** Begin Listing **

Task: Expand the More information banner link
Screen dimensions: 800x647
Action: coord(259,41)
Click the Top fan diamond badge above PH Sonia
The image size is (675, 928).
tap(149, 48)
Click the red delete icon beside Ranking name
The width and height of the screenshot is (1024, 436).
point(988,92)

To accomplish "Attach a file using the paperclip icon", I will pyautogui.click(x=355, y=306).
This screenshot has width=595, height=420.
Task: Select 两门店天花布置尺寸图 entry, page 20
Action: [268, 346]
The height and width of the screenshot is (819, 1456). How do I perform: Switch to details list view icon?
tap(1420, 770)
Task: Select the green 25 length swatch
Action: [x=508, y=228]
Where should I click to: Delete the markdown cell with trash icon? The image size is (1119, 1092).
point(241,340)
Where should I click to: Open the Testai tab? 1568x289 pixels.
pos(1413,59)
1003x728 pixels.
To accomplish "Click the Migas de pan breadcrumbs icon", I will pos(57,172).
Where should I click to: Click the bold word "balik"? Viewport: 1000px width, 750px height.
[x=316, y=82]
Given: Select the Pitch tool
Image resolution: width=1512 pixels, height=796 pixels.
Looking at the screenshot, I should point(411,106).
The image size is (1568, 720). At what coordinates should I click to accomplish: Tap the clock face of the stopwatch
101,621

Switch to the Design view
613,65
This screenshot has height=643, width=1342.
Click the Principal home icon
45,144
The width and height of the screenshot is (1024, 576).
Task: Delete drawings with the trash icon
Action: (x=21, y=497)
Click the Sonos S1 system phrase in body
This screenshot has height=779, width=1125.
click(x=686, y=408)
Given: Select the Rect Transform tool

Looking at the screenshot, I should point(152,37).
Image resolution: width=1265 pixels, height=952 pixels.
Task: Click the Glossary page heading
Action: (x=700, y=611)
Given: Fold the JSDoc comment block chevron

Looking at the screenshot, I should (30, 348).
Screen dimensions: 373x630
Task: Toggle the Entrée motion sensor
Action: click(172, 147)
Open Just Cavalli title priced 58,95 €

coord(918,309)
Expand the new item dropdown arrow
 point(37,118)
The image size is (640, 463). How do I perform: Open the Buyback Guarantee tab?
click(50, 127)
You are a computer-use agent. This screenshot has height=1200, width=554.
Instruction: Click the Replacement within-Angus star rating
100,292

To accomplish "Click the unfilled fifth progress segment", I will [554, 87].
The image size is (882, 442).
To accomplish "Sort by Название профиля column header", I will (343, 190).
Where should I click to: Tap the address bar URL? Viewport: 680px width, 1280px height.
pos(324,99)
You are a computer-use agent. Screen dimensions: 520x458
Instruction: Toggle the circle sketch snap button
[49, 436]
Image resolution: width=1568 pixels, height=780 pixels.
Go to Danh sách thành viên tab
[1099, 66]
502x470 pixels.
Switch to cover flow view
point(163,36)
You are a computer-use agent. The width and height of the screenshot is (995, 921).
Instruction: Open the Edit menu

** End Listing **

Reproduce the records from the line containing "1003x728 pixels." up to and including the line containing "click(50, 127)", with no changes.

Output of the task:
1003x728 pixels.
To accomplish "Click the Migas de pan breadcrumbs icon", I will pos(57,172).
Where should I click to: Click the bold word "balik"? Viewport: 1000px width, 750px height.
[x=316, y=82]
Given: Select the Pitch tool
Image resolution: width=1512 pixels, height=796 pixels.
Looking at the screenshot, I should point(411,106).
The image size is (1568, 720). At what coordinates should I click to accomplish: Tap the clock face of the stopwatch
101,621

Switch to the Design view
613,65
This screenshot has height=643, width=1342.
Click the Principal home icon
45,144
The width and height of the screenshot is (1024, 576).
Task: Delete drawings with the trash icon
Action: (x=21, y=497)
Click the Sonos S1 system phrase in body
This screenshot has height=779, width=1125.
click(x=686, y=408)
Given: Select the Rect Transform tool

Looking at the screenshot, I should point(152,37).
Image resolution: width=1265 pixels, height=952 pixels.
Task: Click the Glossary page heading
Action: (x=700, y=611)
Given: Fold the JSDoc comment block chevron

Looking at the screenshot, I should (30, 348).
Screen dimensions: 373x630
Task: Toggle the Entrée motion sensor
Action: click(172, 147)
Open Just Cavalli title priced 58,95 €

coord(918,309)
Expand the new item dropdown arrow
 point(37,118)
The image size is (640, 463). How do I perform: Open the Buyback Guarantee tab?
click(50, 127)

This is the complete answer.